=== Excerpted passage ===

PHP Internals News: Episode 76: Deprecate null, and Array
Unpacking



Thursday, February 18th 2021, 09:04 GMT


London, UK



In this episode of "PHP Internals News" I chat with
Nikita Popov (Twitter, GitHub, Website) about two RFCs:
Deprecate passing null to non-nullable arguments of
internal functions, and Array Unpacking with String Keys.


The RSS feed for this podcast is
https://derickrethans.nl/feed-phpinternalsnews.xml, you
can download this episode's MP3 file, and it's available
on Spotify and iTunes. There is a dedicated website:
https://phpinternals.news


Transcript

Derick Rethans 0:14

Hi I'm Derick. Welcome to PHP internals news, a
podcast dedicated to explain the latest developments
in the PHP language. This is Episode 76. In this
episode, I'm talking with Nikita Popov about a few
more RFCs that he has been working on over the past
few months. Nikita, would you please introduce
yourself.
Nikita Popov 0:34

Hi, I'm Nikita. I work on PHP core development on
behalf of JetBrains.
Derick Rethans 0:39

In the last few PHP releases PHP is handling of types
with regards to internal functions and user land
functions, has been getting closer and closer,
especially with types now. But there's still one case
where type mismatches behave differently between
internal and user land functions. What is this
outstanding difference?
Nikita Popov 0:59

Since PHP 8.0 on the remaining difference is the
handling of now. So PHP 7.0 introduced scalar types
for user functions. But scalar types already existed
for internal functions at that time. Unfortunately,
or maybe like pragmatically, we ended up with
slightly different behaviour in both cases. The
difference is that user functions, don't accept null,
unless you explicitly allow it using nullable type or
using a null default value. So this is the case for
all user types, regardless of where or how they occur
as parameter types, return values, property types,
and independent if it's an array type or integer
type. For internal functions, there is this one
exception where if you have a scalar type like
Boolean, integer, float, or a string, and you're not
using strict types, then these arguments also accept
null values silently right now. So if you have a
string argument and you pass null to it, then it will
simply be converted into an empty string, or for
integers into zero value. At least I assume that the
reason why we're here is that the internal function
behaviour existed for a long time, and the use of
that behaviour was chosen to be consistent with the
general behaviour of other types at the time. If you
have an array type, it also doesn't accept now and
just convert it to an empty array or something silly
like that. So now we are left with this
inconsistency.

=== Dataset section ===

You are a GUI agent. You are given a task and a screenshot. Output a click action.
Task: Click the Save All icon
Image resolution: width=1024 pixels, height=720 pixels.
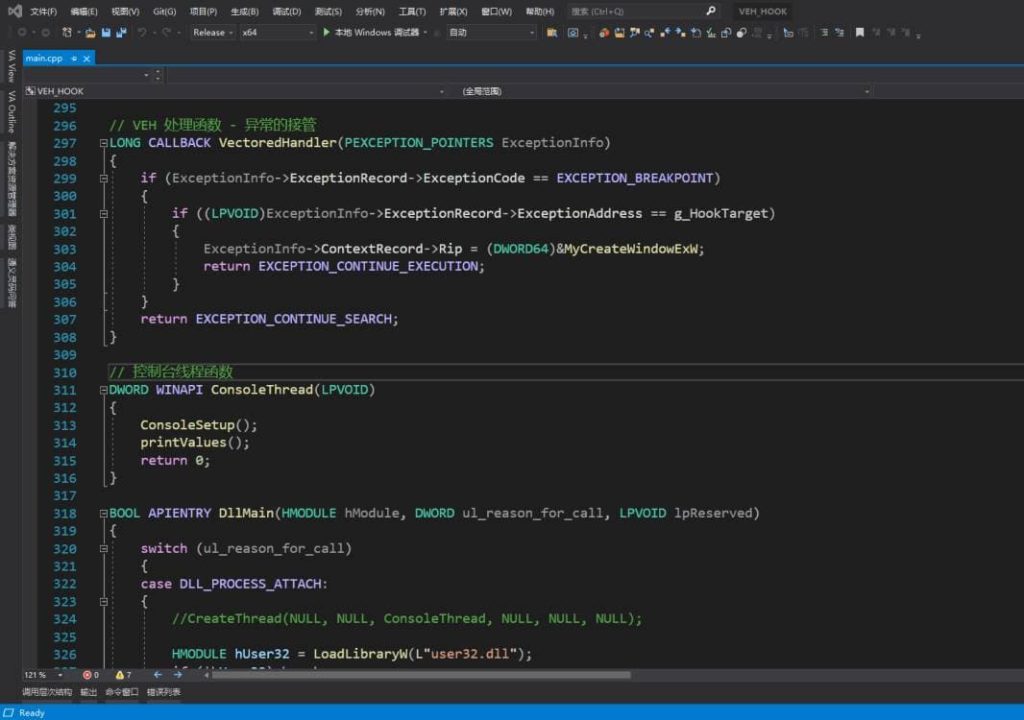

===

Aim:
In the podcast transcript, which PHP version introduced scalar types for user functions?

Response to this task:
PHP 7.0